The solution to the yawning gap has to be a combination of the following:

  • Airlines need to provide a path for people wanting to become professional pilots. This path needs to include the education cost and a salary.  Leading airlines like Lufthansa do this now.  But Lufthansa may be creating more new pilots than it needs.  Can Lufthansa run their program as a revenue center by offering trained pilots to other airlines?
    • SOP – a Lufthansa trained pilot will have been trained to think and behave like a Lufthansa pilot. There will almost certainly be some additional training for a Lufthansa trained pilot to fly for another airline.  Every airline has their own SOP.
    • Salaries – Airlines are going to have to increase pilot salaries by a significant amount to attract people. This is a cornerstone issue.  Without this, no person can afford to enter the profession.  The investment required has to be covered somehow.
    • Airlines, on the whole, have been notoriously cheap and don’t like paying for training. This has to .  Moreover, airlines often don’t have the resources to undertake training and turn to the academies who offer the quality they need and the fastest training time.
  • For people who take the path of acquiring their own education, the choices are going to be financially driven. Based on our simple table, it would seem the University path offers the lowest risk.
    • But this path also means a likely lower salary from a secondary airline. That brings back more career risk.
    • Moreover, the process takes four years which carries an opportunity cost of three years without an income as a pilot. Had the student enrolled in an academy, the cost would be higher but only use one year.
    • The cost of going to an “Ivy League” academy is highest. But is also offers about 80% chance of an airline job.  Moreover, the best airlines are going to pick from these sources first.  The financial cost is highest, but the professional risk is lowest.  Given the inherent risk of working for an airline, this option may be the cheapest in the end.  The risks working for airlines are bankruptcy, losing a job from retrenching or losing seniority from a takeover.

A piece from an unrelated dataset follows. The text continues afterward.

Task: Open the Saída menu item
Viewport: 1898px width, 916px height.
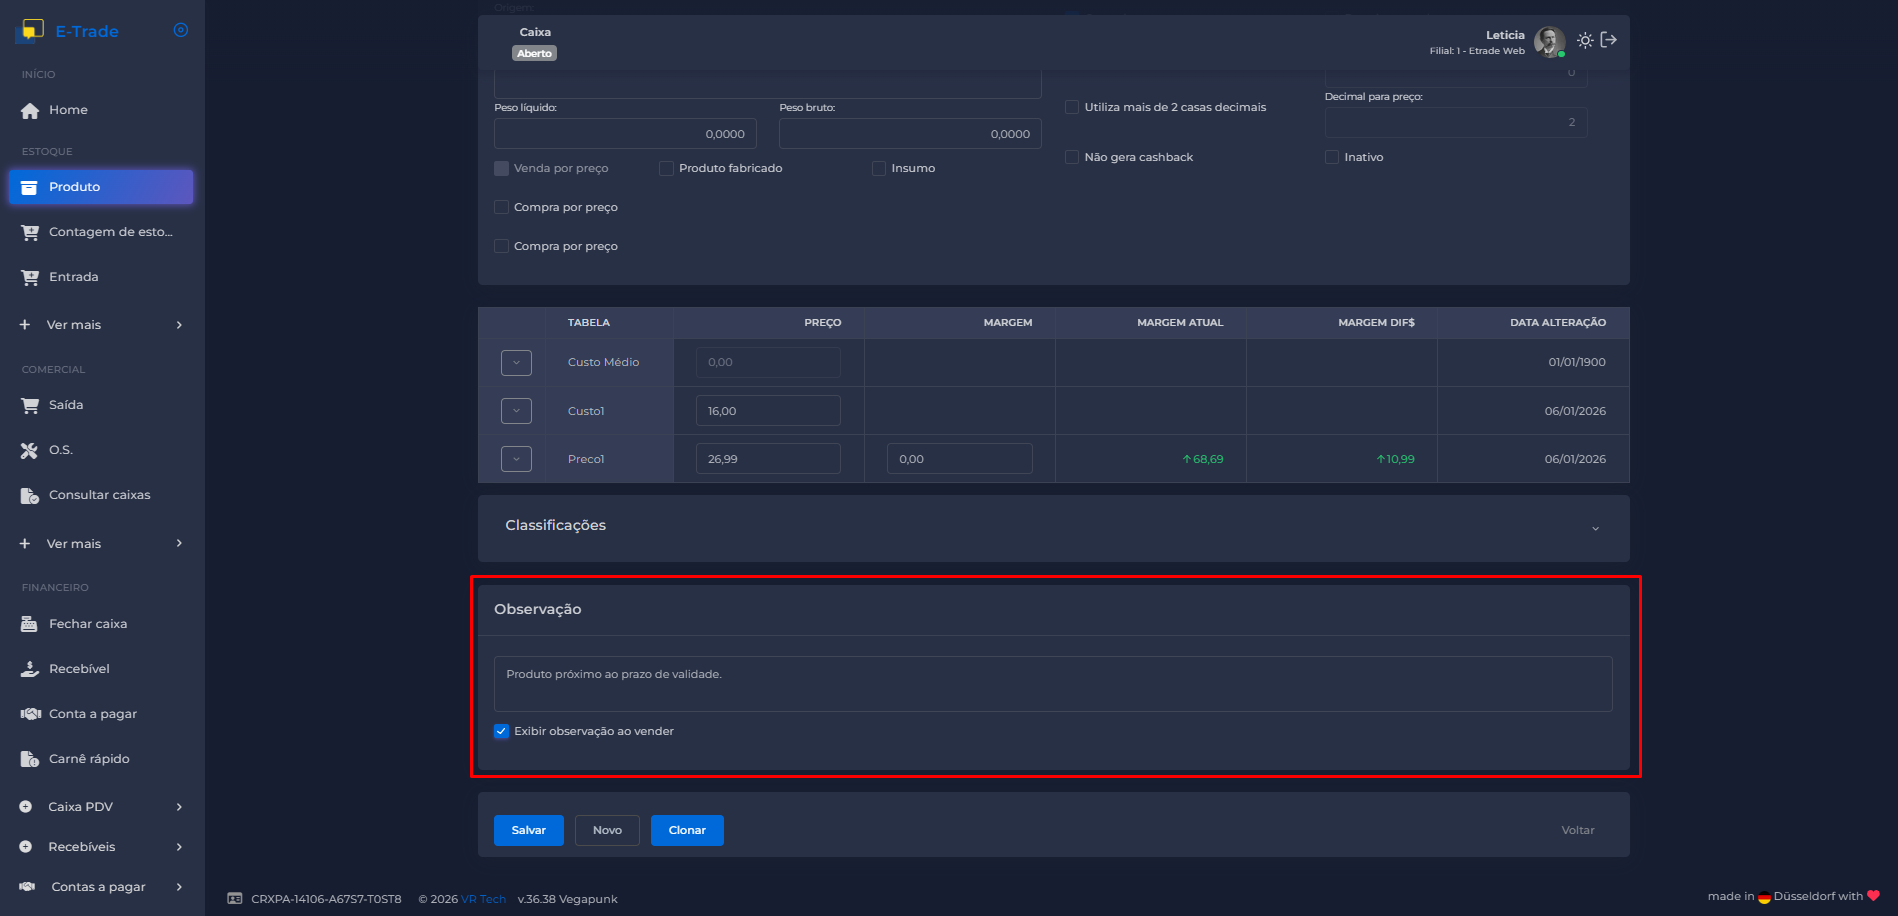Action: click(x=66, y=405)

  • Finally, there is the situation among the educators. They may be sitting on a potential gold mine of a business. The biggest provider is Canada’s CAE, which not only delivers 1,000 pilots every year, it even has 1,000 pilots on its own roster that it hires out to airlines.  Is it any surprise that another academy, FlightSafety, is owned by Berkshire Hathaway?
    • Can the educators provide a better career path and financial flexibility? The educators like Universities and Academies have the resources to expand.  These institutions are going to be the places that will do more to close the gap between demand and supply than anywhere else.
    • What kind of financial support can be brought into the profession? Is there an opportunity here for an outside party?